Using a viral vector known as adeno-associated virus (AAV), Dr MacLaren and colleagues delivered a codon-optimised copy of the RPGR gene into cells of the patient’s eye.

“Based on previous findings in preclinical in vivo disease models, which have shown significant rescue of photoreceptors, we believe this approach has great potential to restore or maintain sight in patients,” said Dr MacLaren in a Nightstar press release. “The unique codon-optimisation strategy overcomes the inherent instability problems of RPGR that confounded earlier attempts at gene replacement.”

The operation took place at the Oxford Eye Hospital, part of the Oxford University Hospitals National Health Service (NHS) Foundation Trust.

According to the procedure described on the Nightstar website, surgeons detach the patient’s retina from the underlying retinal pigment epithelium. Then, they inject about 0.1 mm of fluid containing vector genome particles into the sub-retinal space.

Preliminary results

 

Nightstar is a biopharmaceutical spinout company of Oxford developing gene therapies for multiple inherited retinal diseases.

It has already reported promising preliminary results on a retinal gene therapy for choroideremia, an X-linked genetic disease that causes blindness in about 1 in 50,000 people.

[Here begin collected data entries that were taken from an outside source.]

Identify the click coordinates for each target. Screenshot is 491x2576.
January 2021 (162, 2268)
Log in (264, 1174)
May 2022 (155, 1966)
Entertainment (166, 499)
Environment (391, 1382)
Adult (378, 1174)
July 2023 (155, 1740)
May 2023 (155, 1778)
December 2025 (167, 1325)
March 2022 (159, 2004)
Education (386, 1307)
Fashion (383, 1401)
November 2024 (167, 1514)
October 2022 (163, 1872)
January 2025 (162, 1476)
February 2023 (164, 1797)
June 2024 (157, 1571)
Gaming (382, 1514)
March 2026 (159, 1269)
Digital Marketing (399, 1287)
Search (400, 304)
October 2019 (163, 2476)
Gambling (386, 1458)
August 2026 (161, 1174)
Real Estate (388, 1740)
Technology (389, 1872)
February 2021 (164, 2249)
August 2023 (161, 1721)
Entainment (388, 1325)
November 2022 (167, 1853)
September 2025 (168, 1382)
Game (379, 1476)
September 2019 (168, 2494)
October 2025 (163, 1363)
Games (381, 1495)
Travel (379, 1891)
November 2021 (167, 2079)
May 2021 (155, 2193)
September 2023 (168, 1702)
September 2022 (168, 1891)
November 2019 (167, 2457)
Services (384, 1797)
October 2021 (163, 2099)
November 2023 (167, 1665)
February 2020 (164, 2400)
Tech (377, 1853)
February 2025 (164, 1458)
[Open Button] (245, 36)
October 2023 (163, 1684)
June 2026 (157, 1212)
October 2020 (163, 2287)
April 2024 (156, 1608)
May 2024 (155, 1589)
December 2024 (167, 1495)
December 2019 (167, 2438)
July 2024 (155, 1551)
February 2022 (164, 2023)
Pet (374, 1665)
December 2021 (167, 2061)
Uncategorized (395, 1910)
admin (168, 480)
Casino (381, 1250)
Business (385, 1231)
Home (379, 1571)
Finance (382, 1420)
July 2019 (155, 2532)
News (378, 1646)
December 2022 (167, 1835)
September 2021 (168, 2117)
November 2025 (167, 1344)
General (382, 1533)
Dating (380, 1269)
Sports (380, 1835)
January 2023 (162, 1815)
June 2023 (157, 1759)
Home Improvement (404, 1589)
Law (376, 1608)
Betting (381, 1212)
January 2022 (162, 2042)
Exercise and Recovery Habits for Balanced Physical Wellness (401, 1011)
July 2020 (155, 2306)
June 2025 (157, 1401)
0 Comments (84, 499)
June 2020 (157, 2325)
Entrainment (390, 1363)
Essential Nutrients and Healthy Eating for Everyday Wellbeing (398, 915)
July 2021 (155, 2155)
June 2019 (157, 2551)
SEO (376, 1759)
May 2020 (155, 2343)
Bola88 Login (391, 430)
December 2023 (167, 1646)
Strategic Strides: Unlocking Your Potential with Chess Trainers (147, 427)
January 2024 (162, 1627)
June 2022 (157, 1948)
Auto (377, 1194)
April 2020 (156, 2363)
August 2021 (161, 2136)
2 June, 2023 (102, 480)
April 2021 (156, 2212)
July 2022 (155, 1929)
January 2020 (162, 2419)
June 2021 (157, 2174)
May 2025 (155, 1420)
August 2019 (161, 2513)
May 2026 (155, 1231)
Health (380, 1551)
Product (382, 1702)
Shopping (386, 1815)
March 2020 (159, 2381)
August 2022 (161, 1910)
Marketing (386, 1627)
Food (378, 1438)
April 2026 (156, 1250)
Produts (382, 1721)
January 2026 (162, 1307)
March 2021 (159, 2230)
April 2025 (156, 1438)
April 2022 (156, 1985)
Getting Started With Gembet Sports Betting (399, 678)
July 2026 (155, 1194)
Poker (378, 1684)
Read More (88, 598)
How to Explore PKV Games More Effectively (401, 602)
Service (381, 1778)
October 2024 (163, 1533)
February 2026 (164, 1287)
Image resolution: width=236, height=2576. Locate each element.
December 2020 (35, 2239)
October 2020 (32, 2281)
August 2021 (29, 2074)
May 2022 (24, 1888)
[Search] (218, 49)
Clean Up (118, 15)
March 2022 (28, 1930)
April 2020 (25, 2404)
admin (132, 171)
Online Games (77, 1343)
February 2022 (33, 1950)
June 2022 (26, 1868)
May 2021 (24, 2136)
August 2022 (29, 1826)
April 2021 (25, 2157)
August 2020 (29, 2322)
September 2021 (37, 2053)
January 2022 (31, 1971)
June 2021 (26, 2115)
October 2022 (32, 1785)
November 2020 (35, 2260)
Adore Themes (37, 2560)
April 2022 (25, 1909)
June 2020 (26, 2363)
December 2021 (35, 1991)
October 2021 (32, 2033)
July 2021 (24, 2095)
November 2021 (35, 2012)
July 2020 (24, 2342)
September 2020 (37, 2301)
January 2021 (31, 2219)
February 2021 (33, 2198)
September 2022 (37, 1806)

Choroidermia results from mutations in the CHM gene. In the results reported in 2014 in the Lancet, researchers administered 0.6–1.0×1010 genome particles in 1 eye each of 6 male patients aged 35-63 years.

Despite undergoing retinal detachment, 2 patients with advanced choroideremia and low baseline best corrected visual acuity (BCVA) experienced significant improvement over 6 months. One gained 21 letters and the other gained 11 letters. The other 4 patients with near normal BCVA at baseline recovered to within 1 to 3 letters.

The mean gain in visual acuity was 3.8 letters. Maximal light sensitivity measured with dark-adapted microperimetry increased from 23.0 dB at baseline to 25.3 dB in the treated eye.

The mean increase in retinal sensitivity in the treated eyes correlated with the vector dose administered per square millimetre of surviving retina.

Meanwhile, small non-significant reductions were noted in the control eyes in both maximal and mean sensitivity.

More than 40 patients with choroideremia have received doses of AAV to date, according to the Nightstar website. Researchers have now followed the 6 patients for followed for 5 years, and they will have 2 years of data on another cohort this year.

The company “expected to enter phase III pivotal testing, pending final discussions with the United States Food and Drug Administration [FDA],” according to the company’s website.

Similar clinical trials of AAV as a treatment for choroideremia are underway at the University of Miami, Miami and the University of Pennsylvania, Philadelphia, both in the United States; and at the University of Alberta, Edmonton, Canada.

Nightstar anticipates beginning a phase I/II clinical trial of gene therapy for macular dystrophy in late 2018.